> [Problem requirements]
Copy out all lines bearing the word "accomplish" from the listing below.

> [Recorded data]

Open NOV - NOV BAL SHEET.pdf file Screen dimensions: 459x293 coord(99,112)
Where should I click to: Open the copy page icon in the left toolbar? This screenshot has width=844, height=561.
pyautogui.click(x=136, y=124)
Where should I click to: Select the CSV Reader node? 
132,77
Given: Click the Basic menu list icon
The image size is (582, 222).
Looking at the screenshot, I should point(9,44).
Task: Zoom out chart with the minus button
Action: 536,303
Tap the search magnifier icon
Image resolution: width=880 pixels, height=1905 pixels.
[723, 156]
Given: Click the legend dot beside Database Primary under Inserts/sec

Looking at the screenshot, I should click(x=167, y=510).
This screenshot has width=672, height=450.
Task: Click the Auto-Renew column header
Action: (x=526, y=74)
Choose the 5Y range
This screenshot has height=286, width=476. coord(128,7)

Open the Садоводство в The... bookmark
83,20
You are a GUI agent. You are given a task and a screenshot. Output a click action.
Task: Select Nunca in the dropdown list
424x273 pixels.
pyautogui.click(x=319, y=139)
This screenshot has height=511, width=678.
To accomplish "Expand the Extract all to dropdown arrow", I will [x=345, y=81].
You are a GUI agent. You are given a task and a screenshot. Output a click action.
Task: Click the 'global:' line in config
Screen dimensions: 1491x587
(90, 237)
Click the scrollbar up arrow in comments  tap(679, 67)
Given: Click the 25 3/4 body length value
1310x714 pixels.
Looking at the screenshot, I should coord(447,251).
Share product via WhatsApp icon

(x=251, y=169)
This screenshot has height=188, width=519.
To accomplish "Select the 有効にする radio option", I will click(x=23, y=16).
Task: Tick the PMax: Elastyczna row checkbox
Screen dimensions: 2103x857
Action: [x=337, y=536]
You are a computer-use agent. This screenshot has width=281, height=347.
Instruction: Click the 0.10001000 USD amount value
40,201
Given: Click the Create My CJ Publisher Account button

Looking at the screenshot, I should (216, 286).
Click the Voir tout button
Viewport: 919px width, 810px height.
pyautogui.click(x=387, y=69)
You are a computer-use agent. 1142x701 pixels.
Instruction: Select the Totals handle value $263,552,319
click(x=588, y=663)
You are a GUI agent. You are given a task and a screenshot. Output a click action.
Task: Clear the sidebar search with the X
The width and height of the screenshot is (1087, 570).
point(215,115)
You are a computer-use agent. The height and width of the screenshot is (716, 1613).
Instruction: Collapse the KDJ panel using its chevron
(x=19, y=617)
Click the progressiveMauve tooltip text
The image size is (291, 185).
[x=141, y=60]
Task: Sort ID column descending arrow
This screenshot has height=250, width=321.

> [Solution to this task]
To accomplish "Expand the Extract all to dropdown arrow", I will [x=345, y=81].
To accomplish "Select the 有効にする radio option", I will click(x=23, y=16).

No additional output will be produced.